Selected excerpt:
You talk about practicing your speaking in your hotel room looking at the mirror to activate your subconscious mind. You stated that this helps your performance. Please elaborate on how and why this works for you…

TIM SANDERS: When you face yourself, making eye to eye contact, the active mind connects with your below-the-surface consciousness – like two people staring each other down.  Try it next time you rehearse a talk or a pitch, you’ll see what I mean.  By combining a rehearsal with direct eye contact, I face my greatest critic: Me.  If I can convince myself, then I have more confidence to project to others when it’s go-time.

A few years ago I canceled my cable TV and became an Internet only household, learning new things reading books and spending more time with friends. It’s been a positive experience. You talk about removing negativity and seeking positive nutrients in the book, please explain why and how…

TIM SANDERS: First of all, good for you – that explains why your outlook is constructive and upbeat.  You feed your mind good stuff.  For your readers, I suggest they download the chapter and read it too – it’s really the foundation of my entire psyche (http://twar.com/free).  The idea is simple: You should be as judicious about what you put into your mind as what you put into your mouth.  Watch a bunch of cable, read gossip mags and hang out with negative people – and you’ll end up depressed and negative.  You cannot avoid it any more than you can successful multi-task complex creative projects.  You are only human.  Here’s the takeaway: Positive thinking is not a prescription, it’s an outcome.  You think positive because you load your mind up with good stuff.

Your son Anthony went through a phase where he considered quitting his job as a “Genius” at the Apple store where he gets to sell the Macbook, iPad, iPhone to celebrities in Los Angeles. You helped him rediscover his gratitude, how can we all best rekindle our gratitude muscle?

TIM SANDERS: It really depends on what you need to be grateful about.  For Anthony, he needed some perspective on Apple, removed from the grit and mire of his present experience.  So I took him to Staples, Home Depot and the DMV in a Scrooge like jobs of past, present and future.  Rocked his world and he’s still at Apple.  For some, it’s a daily requirement.  I suggest that when you first wake up, instead of jumping on line and letting the world punch you with data, you should spend a few minutes itemizing what people have recently done for you and why.  It’s a workout for your soul.

Data entries:
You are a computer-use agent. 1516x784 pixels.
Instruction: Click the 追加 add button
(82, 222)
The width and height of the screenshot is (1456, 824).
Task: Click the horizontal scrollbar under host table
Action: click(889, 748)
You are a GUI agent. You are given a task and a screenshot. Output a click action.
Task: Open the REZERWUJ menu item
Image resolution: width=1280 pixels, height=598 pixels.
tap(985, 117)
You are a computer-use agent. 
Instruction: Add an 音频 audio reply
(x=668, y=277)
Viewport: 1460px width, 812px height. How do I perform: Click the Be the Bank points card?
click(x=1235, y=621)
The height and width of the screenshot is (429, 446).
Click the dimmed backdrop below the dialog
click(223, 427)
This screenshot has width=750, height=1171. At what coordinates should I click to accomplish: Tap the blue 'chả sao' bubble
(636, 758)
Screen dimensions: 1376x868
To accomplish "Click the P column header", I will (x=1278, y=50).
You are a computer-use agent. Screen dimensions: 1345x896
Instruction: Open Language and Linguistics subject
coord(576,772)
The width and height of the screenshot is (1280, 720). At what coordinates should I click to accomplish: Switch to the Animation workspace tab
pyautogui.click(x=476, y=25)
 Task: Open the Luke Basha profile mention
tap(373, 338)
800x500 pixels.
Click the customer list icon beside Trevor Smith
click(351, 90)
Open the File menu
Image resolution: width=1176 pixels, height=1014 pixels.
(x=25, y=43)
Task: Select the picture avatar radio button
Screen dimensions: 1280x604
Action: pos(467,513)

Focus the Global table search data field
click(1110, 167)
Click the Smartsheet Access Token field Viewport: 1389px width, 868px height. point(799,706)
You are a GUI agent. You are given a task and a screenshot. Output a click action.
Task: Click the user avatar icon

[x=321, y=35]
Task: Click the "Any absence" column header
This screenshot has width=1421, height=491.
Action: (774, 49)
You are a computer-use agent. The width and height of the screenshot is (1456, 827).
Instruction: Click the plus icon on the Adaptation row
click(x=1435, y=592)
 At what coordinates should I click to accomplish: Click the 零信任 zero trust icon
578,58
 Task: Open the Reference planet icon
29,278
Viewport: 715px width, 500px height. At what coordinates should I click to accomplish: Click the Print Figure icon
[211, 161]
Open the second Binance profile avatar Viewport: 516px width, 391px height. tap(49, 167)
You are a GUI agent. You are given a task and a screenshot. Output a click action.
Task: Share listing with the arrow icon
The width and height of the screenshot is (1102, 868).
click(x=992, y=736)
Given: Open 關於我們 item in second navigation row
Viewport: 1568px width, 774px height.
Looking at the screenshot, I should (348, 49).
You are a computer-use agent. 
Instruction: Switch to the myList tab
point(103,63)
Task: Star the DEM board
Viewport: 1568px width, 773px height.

Objectives:
**1)** In the Tim Sanders interview, which three places did Sanders take his son Anthony to give him perspective on his job at Apple?
**2)** Reproduce the part of the Tim Sanders interview between "You talk about practicing" and "when it’s go-time.", inclusive.

Answers for the tasks:
**1)** Staples, Home Depot and the DMV.

**2)**
You talk about practicing your speaking in your hotel room looking at the mirror to activate your subconscious mind. You stated that this helps your performance. Please elaborate on how and why this works for you…

TIM SANDERS: When you face yourself, making eye to eye contact, the active mind connects with your below-the-surface consciousness – like two people staring each other down.  Try it next time you rehearse a talk or a pitch, you’ll see what I mean.  By combining a rehearsal with direct eye contact, I face my greatest critic: Me.  If I can convince myself, then I have more confidence to project to others when it’s go-time.